My grandfather too vouchsafed me no information. I found him
seated on his couch in a state of fatigue I’d never seen him in before, just as
if the source of life inside him had suddenly dried up. I sat on and he still
did not speak, only sighed from time to time and fidgeted and called upon God
to grant him refuge from the accursed Devil. Every time he did this I would
feel twinges of conscience as though the Devil and I were in some sort of
league together. After a long time, addressing the ceiling, he said: ‘God curse
all women! Women are the sisters of the Devil. Wad Rayyes! Wad Rayyes!’ and my
grandfather burst into tears. It was the first time in my life I had seen him
crying. He cried much, then wiped away the tears with the hem of his robe and
was so long silent that I thought he had gone to sleep. ‘God rest your soul,
Wad Rayyes,’ he said after a while. ‘May God forgive him and encompass him with
His mercy’ He muttered some prayers and said: ‘He was a man without equal —
always laughing, always at hand when one was in trouble. He never said
"No" to anyone who asked anything of him. If only he’d listened to
me! To end up like that! There is no power and no strength save in God — it’s
the first time anything like this has happened in the village since God created
it. What a time of affliction we live in!’
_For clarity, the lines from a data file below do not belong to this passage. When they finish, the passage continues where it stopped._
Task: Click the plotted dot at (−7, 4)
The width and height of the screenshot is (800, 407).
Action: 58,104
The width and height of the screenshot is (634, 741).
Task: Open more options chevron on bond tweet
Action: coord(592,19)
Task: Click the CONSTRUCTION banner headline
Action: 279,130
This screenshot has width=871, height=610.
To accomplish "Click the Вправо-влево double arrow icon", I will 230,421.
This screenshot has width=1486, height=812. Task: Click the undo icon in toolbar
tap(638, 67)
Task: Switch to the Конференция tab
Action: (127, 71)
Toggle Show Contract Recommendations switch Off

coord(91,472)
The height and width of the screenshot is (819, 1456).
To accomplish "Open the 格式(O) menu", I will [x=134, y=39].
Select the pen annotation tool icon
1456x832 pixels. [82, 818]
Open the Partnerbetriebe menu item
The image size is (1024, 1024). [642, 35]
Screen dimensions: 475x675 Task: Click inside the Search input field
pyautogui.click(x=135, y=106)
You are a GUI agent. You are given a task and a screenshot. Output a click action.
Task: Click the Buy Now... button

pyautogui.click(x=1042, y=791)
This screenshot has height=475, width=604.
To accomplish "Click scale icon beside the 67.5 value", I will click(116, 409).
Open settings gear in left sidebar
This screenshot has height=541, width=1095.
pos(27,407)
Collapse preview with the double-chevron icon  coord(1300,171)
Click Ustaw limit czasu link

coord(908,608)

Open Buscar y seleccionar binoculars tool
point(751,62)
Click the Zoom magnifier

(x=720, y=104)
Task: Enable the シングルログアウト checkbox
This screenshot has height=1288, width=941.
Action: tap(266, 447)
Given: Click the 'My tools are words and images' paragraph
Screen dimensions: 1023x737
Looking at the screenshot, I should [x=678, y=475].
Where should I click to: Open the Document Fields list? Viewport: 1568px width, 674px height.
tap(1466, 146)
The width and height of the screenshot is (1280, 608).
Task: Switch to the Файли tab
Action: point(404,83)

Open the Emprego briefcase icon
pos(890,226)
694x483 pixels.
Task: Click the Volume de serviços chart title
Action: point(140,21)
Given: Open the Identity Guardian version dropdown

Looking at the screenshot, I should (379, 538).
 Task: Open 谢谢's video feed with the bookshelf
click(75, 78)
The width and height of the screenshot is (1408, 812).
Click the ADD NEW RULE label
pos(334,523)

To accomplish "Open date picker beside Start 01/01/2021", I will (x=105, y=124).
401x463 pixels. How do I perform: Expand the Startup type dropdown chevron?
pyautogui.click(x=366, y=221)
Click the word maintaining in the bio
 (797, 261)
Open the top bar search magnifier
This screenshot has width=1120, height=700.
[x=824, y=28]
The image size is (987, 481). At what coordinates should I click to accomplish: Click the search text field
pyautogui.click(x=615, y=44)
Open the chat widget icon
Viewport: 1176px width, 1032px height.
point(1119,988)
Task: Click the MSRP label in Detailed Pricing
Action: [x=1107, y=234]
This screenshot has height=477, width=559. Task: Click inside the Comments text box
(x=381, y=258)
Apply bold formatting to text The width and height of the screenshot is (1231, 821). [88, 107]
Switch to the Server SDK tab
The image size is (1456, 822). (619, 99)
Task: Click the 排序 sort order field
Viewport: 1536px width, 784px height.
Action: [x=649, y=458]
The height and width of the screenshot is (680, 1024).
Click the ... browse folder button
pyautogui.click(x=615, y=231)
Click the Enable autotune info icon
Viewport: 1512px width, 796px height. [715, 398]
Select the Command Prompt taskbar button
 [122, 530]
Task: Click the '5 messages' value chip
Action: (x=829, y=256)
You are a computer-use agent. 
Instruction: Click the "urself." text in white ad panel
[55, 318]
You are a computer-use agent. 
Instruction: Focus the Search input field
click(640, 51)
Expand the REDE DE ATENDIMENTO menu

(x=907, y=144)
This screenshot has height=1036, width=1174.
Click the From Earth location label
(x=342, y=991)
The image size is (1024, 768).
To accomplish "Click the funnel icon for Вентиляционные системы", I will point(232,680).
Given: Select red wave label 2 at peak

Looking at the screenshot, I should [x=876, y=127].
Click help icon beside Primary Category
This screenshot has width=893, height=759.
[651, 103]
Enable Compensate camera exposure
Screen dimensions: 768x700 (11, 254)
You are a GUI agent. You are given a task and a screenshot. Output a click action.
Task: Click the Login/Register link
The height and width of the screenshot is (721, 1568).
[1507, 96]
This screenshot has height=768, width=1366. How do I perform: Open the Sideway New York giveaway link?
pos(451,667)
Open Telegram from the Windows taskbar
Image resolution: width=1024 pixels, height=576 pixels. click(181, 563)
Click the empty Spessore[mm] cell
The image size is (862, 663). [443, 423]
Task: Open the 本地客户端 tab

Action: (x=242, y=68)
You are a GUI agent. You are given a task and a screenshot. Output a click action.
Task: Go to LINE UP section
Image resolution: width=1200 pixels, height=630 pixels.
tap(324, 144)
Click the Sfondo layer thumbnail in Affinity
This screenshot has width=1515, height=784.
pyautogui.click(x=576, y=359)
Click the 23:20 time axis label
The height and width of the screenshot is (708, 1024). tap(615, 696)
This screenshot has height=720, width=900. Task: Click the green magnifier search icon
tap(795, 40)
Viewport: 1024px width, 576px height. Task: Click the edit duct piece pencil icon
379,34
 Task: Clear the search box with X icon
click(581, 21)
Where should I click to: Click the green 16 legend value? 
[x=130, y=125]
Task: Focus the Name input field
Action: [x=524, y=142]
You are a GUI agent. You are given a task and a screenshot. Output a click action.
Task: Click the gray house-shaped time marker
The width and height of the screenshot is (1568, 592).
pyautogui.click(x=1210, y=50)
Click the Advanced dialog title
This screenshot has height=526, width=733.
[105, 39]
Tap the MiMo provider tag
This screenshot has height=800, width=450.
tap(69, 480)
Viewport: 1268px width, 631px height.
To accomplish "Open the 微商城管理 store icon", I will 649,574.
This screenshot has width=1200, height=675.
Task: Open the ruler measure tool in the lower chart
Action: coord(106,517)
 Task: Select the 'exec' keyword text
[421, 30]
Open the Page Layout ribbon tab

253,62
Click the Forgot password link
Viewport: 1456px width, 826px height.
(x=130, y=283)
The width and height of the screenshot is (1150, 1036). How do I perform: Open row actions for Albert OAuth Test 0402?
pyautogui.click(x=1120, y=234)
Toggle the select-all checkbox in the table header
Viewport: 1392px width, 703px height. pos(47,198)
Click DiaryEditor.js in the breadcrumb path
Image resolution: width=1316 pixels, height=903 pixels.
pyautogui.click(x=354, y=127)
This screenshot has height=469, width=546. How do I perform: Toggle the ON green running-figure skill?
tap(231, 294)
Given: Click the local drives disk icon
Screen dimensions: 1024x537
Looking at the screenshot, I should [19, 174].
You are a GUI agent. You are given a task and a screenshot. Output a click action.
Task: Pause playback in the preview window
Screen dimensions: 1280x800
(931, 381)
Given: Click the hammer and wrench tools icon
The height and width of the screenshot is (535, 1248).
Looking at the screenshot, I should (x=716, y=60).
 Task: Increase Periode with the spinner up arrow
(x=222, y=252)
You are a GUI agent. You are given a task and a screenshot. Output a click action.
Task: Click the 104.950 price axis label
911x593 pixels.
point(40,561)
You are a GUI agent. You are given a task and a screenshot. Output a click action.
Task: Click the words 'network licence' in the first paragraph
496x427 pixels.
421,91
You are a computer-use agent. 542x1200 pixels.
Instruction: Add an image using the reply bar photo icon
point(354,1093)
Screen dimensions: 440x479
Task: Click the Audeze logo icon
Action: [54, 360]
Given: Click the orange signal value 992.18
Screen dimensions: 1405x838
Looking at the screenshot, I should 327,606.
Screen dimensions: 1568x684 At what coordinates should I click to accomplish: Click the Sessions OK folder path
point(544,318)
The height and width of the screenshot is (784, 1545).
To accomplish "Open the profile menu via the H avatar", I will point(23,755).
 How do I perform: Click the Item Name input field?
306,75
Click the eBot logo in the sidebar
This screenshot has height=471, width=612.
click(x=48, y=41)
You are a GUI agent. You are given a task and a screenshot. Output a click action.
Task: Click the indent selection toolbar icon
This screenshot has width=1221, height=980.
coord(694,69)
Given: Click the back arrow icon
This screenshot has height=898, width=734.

‘What happened? I asked him, plucking up courage.

He took no notice of my question and became engrossed in his
string of prayer-beads. Then he said: ‘Nothing but trouble comes from that
tribe. I said to Wad Rayyes, “This woman’s a bringer of bad luck. Keep away
from her.” However, it was fated.’

 

On
the morning of the third day, with a bottle of whisky in my pocket, I went off
to see Bint Majzoub. If Bint Majzoub would not tell me, then no one would. Bint
Majzoub, pouring some whisky into a large aluminium cup, said: ‘No doubt you
want something. We’re not used to having such fine city drink here.’

‘I wish to know what happened,’ I said to her. ‘No one wants
to tell me.’

She took a large gulp from the cup, gave a scowl, and said:
‘The thing done by Bint Mahmoud is not easily spoken of. It is something we
have never seen or heard of in times past or present.’

She stopped talking and I waited patiently till a third of
the bottle had gone, without it having any effect on her except that she looked
more animated. ‘That’s enough of the heathens’ drink,’ said Bint Majzoub,
closing the bottle. ‘It’s certainly formidable stuff and not a bit like date arak.’

I looked at her pleadingly ‘The things I’m going to say to
you,’ she said, ‘you won’t hear from a living soul in the village — they buried
them with Bint Mahmoud and with poor Wad Rayyes. They are shameful things and
it’s hard to talk about them.’ Then she gave me a searching look with her bold
eyes. ‘These are words that won’t please you,’ she said, ‘especially if ...’
and she lowered her head for an instant.